Sennonché, ammesso che le nullità ed inutilizzabilità che attengono ad illegittimità verificatesi nel procedimento di acquisizione dell'atto, sono rinnovabili, si pone l'ulteriore problema di verificare in base a quale parametro decidere se rinnovare o meno l'atto viziato, nonché determinare il tipo di attività d'integrazione probatoria che può eventualmente disporsi in seguito alla dichiarazione di nullità o inutilizzabilità di un atto probatorio.

Orbene, per quanto concerne il tipo di attività probatoria da porre in essere eventualmente in conseguenza della dichiarazione di inutilizzabilità e/o di nullità, si ritiene che possa procedersi sia alla rinnovazione dello stesso atto (es. risentire il medesimo dichiarante) oppure procedere all'assunzione di un atto diverso da quello dichiarato nullo e/o inutilizzabile (ovvero, ad esempio sentire un soggetto diverso) 9.
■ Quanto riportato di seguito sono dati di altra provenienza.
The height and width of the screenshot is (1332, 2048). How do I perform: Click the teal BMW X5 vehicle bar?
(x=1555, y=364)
Tale conclusione, si giustifica in quanto, venendo così anche alla problematica relativa al parametro in base al quale decidere se effettuare o meno l'attività integrativa, la decisione va presa ex art. 441/5 c.p.p., ovvero si procederà alla rinnovazione/ integrazione probatoria, se e in quanto tale attività probatoria integrativa appare necessaria ai fini della decisione.
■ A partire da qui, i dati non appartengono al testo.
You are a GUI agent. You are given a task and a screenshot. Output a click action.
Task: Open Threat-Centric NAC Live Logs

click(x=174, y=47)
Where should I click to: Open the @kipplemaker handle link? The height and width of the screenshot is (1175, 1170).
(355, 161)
Ed invero, la dichiarazione di nullità e/o inutilizzabilità di un atto probatorio, comporta evidentemente una modifica della piattaforma probatoria esistente, in conseguenza della quale è possibile che diventi necessaria ai fini della decisione un'integrazione dell'attività probatoria, sicché sotto questo profilo, non vi può essere alcuna limitazione a che il giudice disponga l'assunzione di un atto diverso da quello dichiarato nullo e/o inutilizzabile.

Per quanto riguarda invece la questione relativa a quando una prova può ritenersi necessaria ex art. 441/5 c.p.p., nonché la questione relativa alla applicabilità o meno in sede di integrazione probatoria ex art. 441/5 c.p.p. del criterio della "economia processuale" di cui all'art. 438/5 c.p.p., atteso che tali problematiche riguardano specificamente la tematica dei margini e dei limiti del potere integrativo di cui all'art. 441/5 c.p.p., e non presentano quindi aspetti peculiari connessi alla tematica ora in esame della rinnovazione dell'atto probatorio nullo o inutilizzabile, si fa qui rinvio a quanto si dirà di specifico a tal proposito tra breve (v. infra).
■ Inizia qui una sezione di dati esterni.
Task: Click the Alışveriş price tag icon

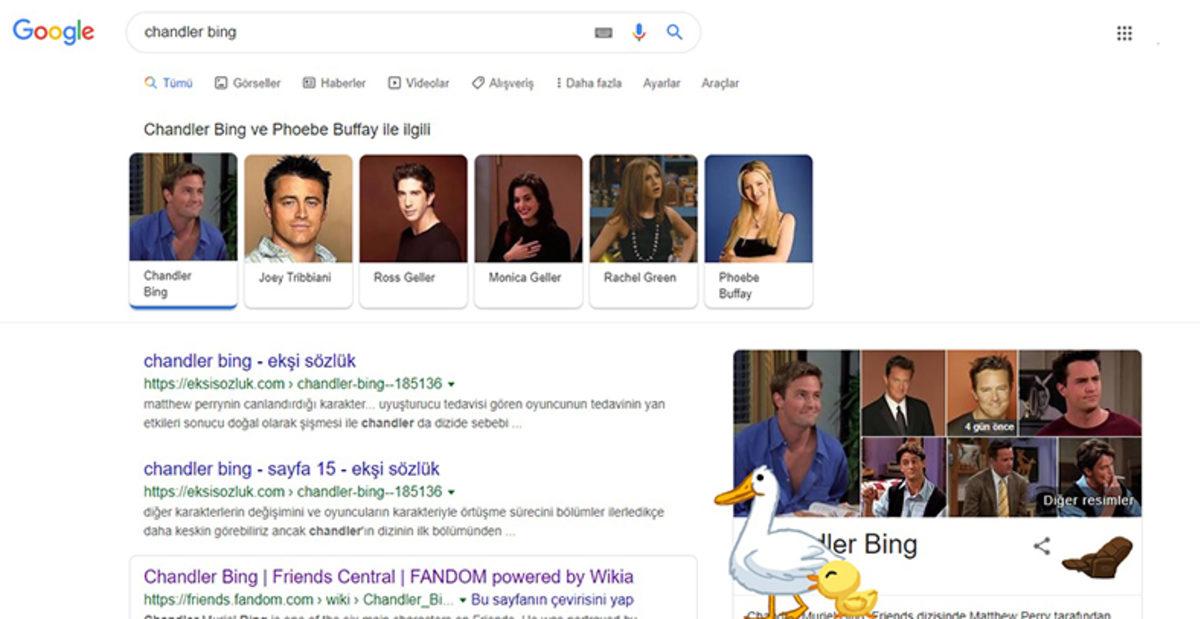Action: (x=477, y=83)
@2. La decisione del rito abbreviato e il principio del contraddittorio.

La decisione finale del rito abbreviato, presuppone preliminarmente l'individuazione del materiale di prova oggetto di valutazione e sul quale quindi basare la decisione.

A tal proposito la Cassazione, sin dai primi anni dell'entrata in vigore del nuovo codice di rito, ha avuto modo di affermare che «Nel giudizio abbreviato, mancando la fase del dibattimento, è inapplicabile il divieto di utilizzabilità di prove diverse da quelle in esso acquisite, sancito dall'art. 526 c.p.p., e vige, invece, il principio della decisione "allo stato degli atti", stabilito dall'art. 440 comma 1 c.p.p., che comporta la facoltà di...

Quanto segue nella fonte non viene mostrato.